HOW TO COMPLETE THIS TASK :: Transcribe every record verbatim.

SUPPLIED ENTRIES ::
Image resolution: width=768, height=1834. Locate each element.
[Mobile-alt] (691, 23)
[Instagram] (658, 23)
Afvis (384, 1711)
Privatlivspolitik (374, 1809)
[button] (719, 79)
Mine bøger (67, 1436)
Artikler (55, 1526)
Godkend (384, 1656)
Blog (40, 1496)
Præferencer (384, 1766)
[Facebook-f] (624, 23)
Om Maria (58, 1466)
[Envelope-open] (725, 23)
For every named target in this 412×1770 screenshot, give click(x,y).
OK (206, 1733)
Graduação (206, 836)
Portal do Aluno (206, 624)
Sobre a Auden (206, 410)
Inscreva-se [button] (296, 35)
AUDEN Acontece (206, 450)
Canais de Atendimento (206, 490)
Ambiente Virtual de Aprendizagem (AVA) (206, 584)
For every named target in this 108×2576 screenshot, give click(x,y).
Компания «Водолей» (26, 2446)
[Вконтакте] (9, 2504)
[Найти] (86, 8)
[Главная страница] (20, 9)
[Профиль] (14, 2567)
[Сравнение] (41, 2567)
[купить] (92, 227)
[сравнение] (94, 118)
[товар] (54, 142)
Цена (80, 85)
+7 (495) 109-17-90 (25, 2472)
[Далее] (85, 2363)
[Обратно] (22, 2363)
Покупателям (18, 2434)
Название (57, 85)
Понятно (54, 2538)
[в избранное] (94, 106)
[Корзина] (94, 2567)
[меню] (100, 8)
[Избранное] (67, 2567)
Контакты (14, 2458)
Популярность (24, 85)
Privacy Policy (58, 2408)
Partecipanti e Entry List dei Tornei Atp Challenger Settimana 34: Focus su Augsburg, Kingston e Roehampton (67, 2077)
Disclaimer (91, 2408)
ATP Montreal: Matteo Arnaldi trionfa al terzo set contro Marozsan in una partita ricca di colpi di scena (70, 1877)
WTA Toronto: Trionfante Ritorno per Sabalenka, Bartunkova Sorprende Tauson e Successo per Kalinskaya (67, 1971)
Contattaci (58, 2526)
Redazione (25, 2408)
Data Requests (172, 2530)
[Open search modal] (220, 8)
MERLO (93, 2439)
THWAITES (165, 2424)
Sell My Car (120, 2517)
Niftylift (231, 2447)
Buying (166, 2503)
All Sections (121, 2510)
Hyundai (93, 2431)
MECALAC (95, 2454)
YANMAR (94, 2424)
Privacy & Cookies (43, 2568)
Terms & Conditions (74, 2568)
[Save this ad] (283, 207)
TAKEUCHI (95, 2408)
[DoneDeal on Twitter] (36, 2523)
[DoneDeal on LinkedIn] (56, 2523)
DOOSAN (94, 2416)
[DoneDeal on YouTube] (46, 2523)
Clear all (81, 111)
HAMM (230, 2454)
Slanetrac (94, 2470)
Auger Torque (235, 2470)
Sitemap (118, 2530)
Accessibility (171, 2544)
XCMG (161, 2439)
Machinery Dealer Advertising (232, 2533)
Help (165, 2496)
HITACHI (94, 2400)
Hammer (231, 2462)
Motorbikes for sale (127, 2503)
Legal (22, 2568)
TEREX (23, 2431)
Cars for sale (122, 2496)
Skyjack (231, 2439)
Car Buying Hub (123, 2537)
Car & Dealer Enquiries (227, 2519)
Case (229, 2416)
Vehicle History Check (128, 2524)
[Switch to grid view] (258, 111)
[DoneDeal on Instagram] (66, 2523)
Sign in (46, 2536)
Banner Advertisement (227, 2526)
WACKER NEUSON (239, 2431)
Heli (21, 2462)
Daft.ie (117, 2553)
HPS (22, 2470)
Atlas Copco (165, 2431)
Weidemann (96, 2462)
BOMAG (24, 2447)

SOLVED PROBLEM ::
Image resolution: width=768, height=1834. Locate each element.
[Mobile-alt] (691, 23)
[Instagram] (658, 23)
Afvis (384, 1711)
Privatlivspolitik (374, 1809)
[button] (719, 79)
Mine bøger (67, 1436)
Artikler (55, 1526)
Godkend (384, 1656)
Blog (40, 1496)
Præferencer (384, 1766)
[Facebook-f] (624, 23)
Om Maria (58, 1466)
[Envelope-open] (725, 23)
For every named target in this 412×1770 screenshot, give click(x,y).
OK (206, 1733)
Graduação (206, 836)
Portal do Aluno (206, 624)
Sobre a Auden (206, 410)
Inscreva-se [button] (296, 35)
AUDEN Acontece (206, 450)
Canais de Atendimento (206, 490)
Ambiente Virtual de Aprendizagem (AVA) (206, 584)
For every named target in this 108×2576 screenshot, give click(x,y).
Компания «Водолей» (26, 2446)
[Вконтакте] (9, 2504)
[Найти] (86, 8)
[Главная страница] (20, 9)
[Профиль] (14, 2567)
[Сравнение] (41, 2567)
[купить] (92, 227)
[сравнение] (94, 118)
[товар] (54, 142)
Цена (80, 85)
+7 (495) 109-17-90 (25, 2472)
[Далее] (85, 2363)
[Обратно] (22, 2363)
Покупателям (18, 2434)
Название (57, 85)
Понятно (54, 2538)
[в избранное] (94, 106)
[Корзина] (94, 2567)
[меню] (100, 8)
[Избранное] (67, 2567)
Контакты (14, 2458)
Популярность (24, 85)
Privacy Policy (58, 2408)
Partecipanti e Entry List dei Tornei Atp Challenger Settimana 34: Focus su Augsburg, Kingston e Roehampton (67, 2077)
Disclaimer (91, 2408)
ATP Montreal: Matteo Arnaldi trionfa al terzo set contro Marozsan in una partita ricca di colpi di scena (70, 1877)
WTA Toronto: Trionfante Ritorno per Sabalenka, Bartunkova Sorprende Tauson e Successo per Kalinskaya (67, 1971)
Contattaci (58, 2526)
Redazione (25, 2408)
Data Requests (172, 2530)
[Open search modal] (220, 8)
MERLO (93, 2439)
THWAITES (165, 2424)
Sell My Car (120, 2517)
Niftylift (231, 2447)
Buying (166, 2503)
All Sections (121, 2510)
Hyundai (93, 2431)
MECALAC (95, 2454)
YANMAR (94, 2424)
Privacy & Cookies (43, 2568)
Terms & Conditions (74, 2568)
[Save this ad] (283, 207)
TAKEUCHI (95, 2408)
[DoneDeal on Twitter] (36, 2523)
[DoneDeal on LinkedIn] (56, 2523)
DOOSAN (94, 2416)
[DoneDeal on YouTube] (46, 2523)
Clear all (81, 111)
HAMM (230, 2454)
Slanetrac (94, 2470)
Auger Torque (235, 2470)
Sitemap (118, 2530)
Accessibility (171, 2544)
XCMG (161, 2439)
Machinery Dealer Advertising (232, 2533)
Help (165, 2496)
HITACHI (94, 2400)
Hammer (231, 2462)
Motorbikes for sale (127, 2503)
Legal (22, 2568)
TEREX (23, 2431)
Cars for sale (122, 2496)
Skyjack (231, 2439)
Car Buying Hub (123, 2537)
Car & Dealer Enquiries (227, 2519)
Case (229, 2416)
Vehicle History Check (128, 2524)
[Switch to grid view] (258, 111)
[DoneDeal on Instagram] (66, 2523)
Sign in (46, 2536)
Banner Advertisement (227, 2526)
WACKER NEUSON (239, 2431)
Heli (21, 2462)
Daft.ie (117, 2553)
HPS (22, 2470)
Atlas Copco (165, 2431)
Weidemann (96, 2462)
BOMAG (24, 2447)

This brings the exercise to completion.